--- Provided entries Enclosed Below ---

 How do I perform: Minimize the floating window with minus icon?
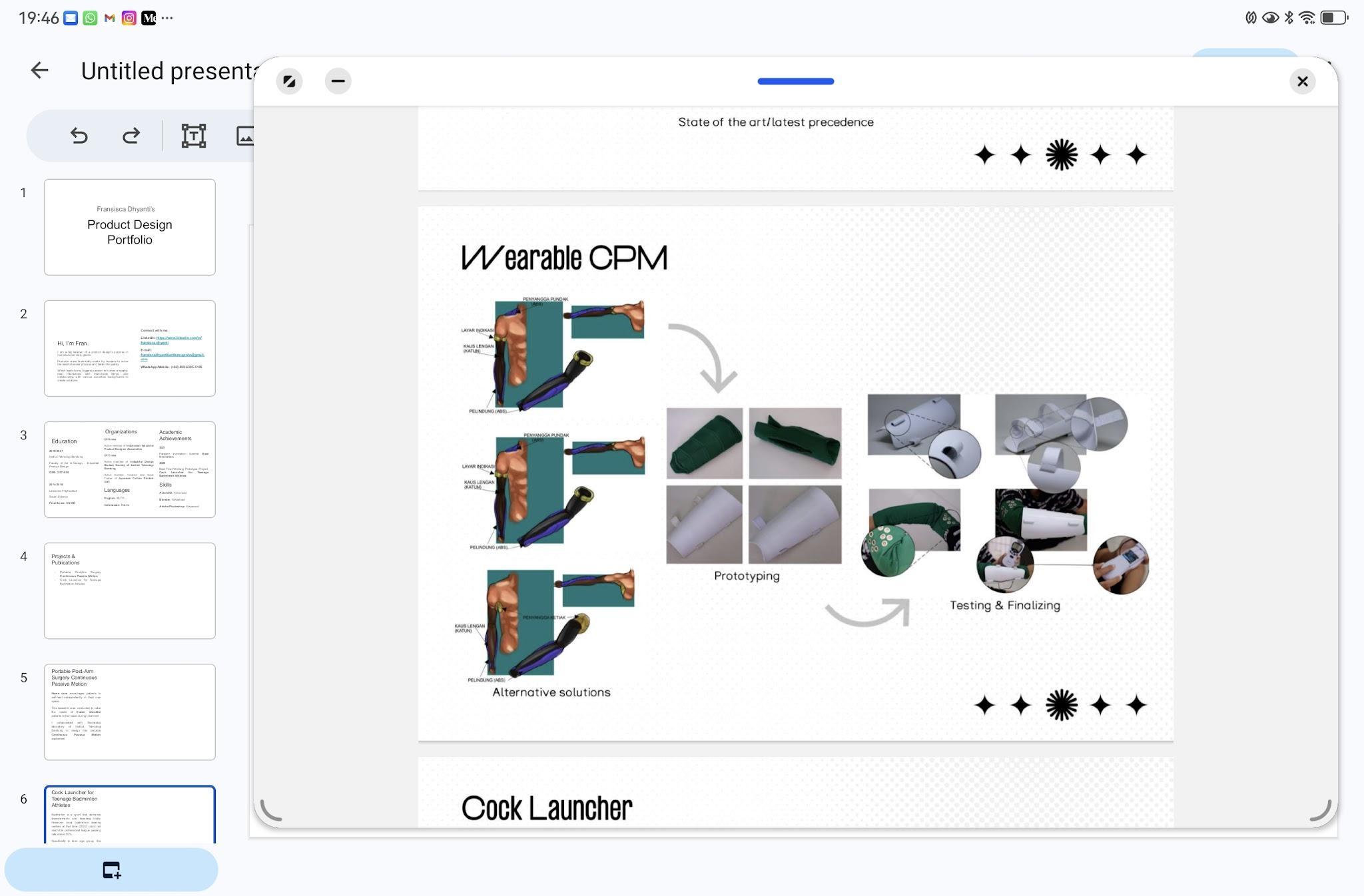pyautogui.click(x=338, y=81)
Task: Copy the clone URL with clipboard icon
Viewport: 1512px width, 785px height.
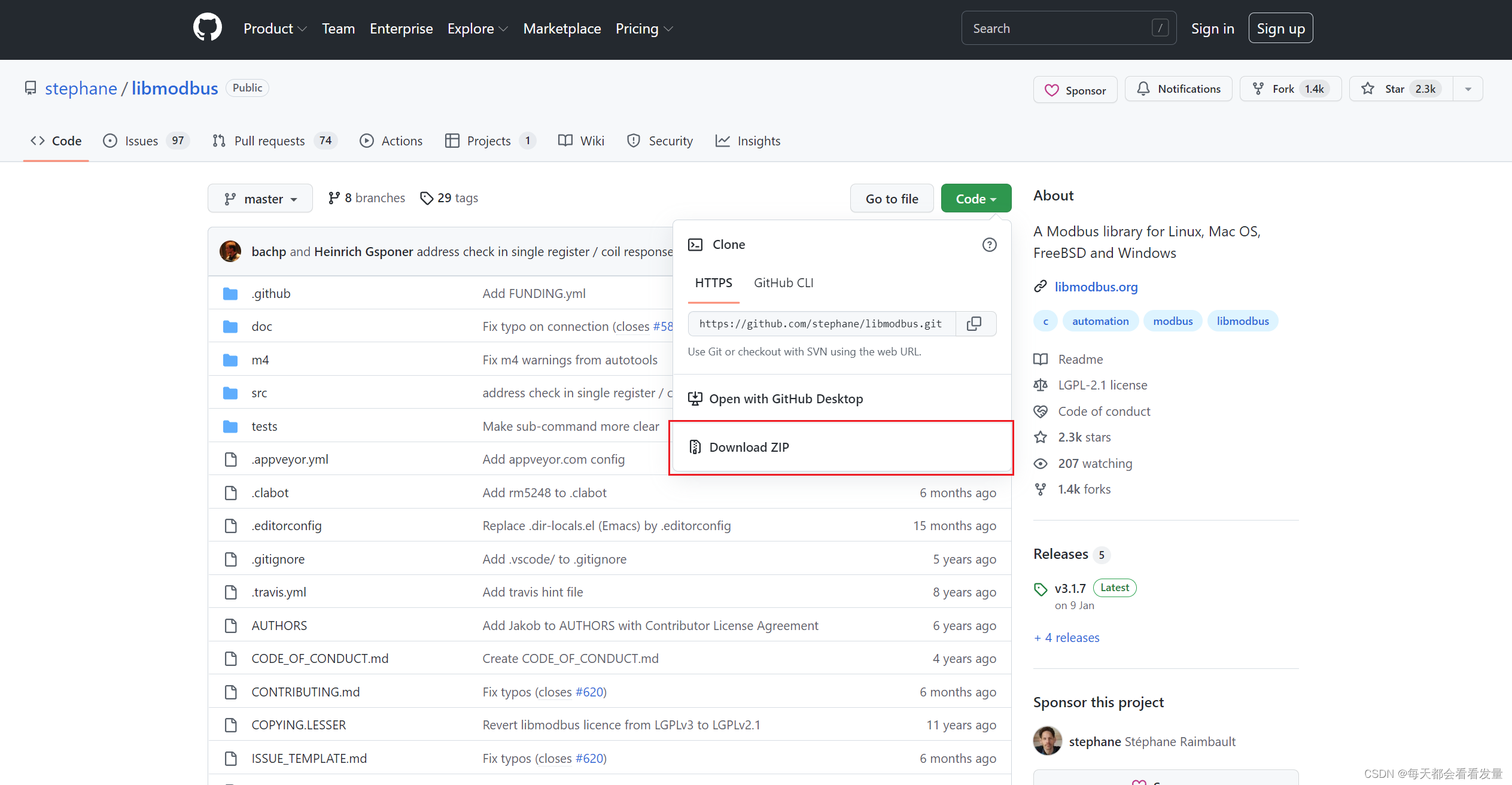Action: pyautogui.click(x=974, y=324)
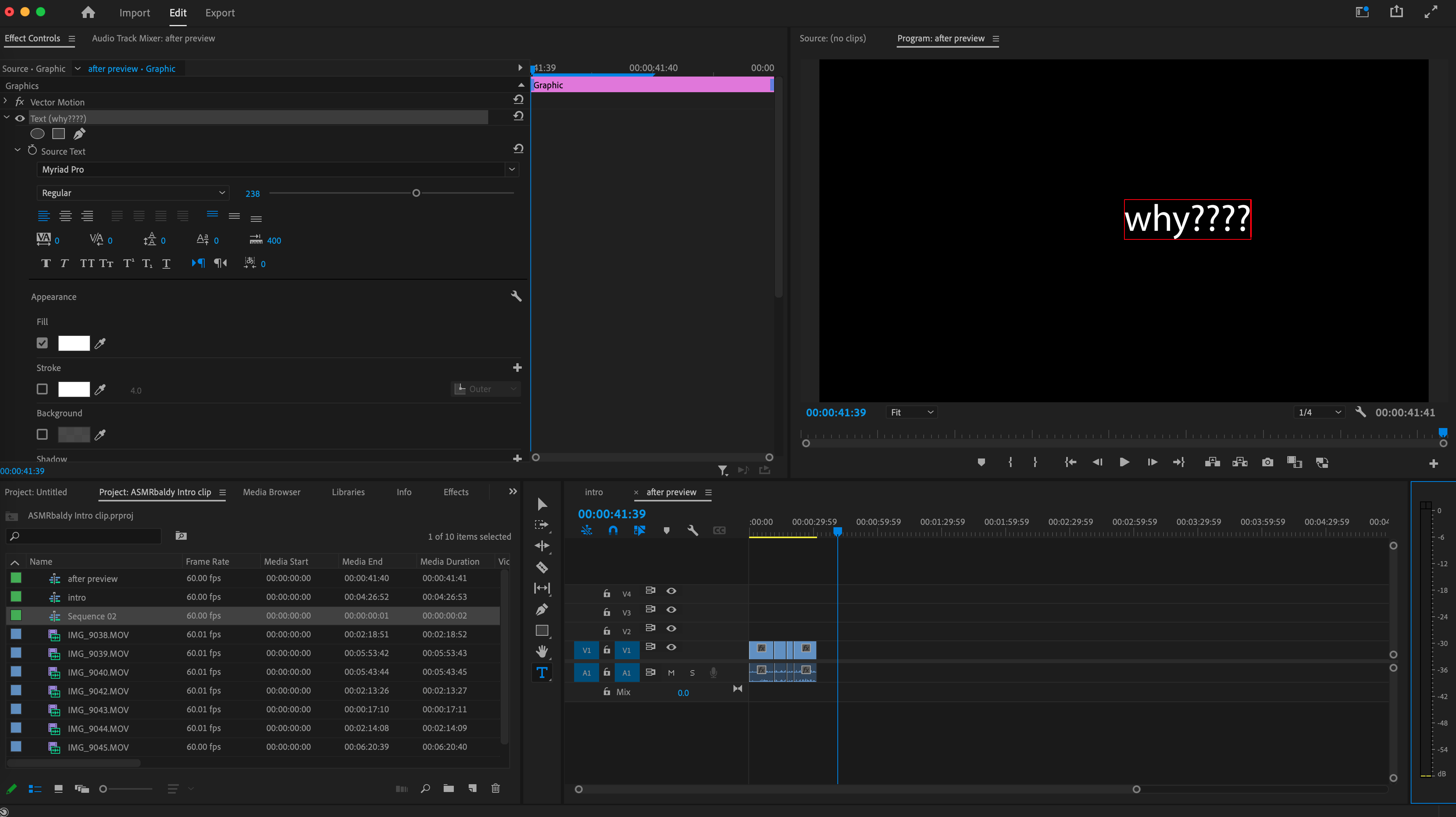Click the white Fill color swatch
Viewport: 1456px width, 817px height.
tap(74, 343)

--- End of Enclosed Provided entries ---

Task brief:
Could every line above be set down exactly, with the pictures omitted?

Answer to the problem:
 How do I perform: Minimize the floating window with minus icon?
pyautogui.click(x=338, y=81)
Task: Copy the clone URL with clipboard icon
Viewport: 1512px width, 785px height.
Action: pyautogui.click(x=974, y=324)
Click the white Fill color swatch
Viewport: 1456px width, 817px height.
tap(74, 343)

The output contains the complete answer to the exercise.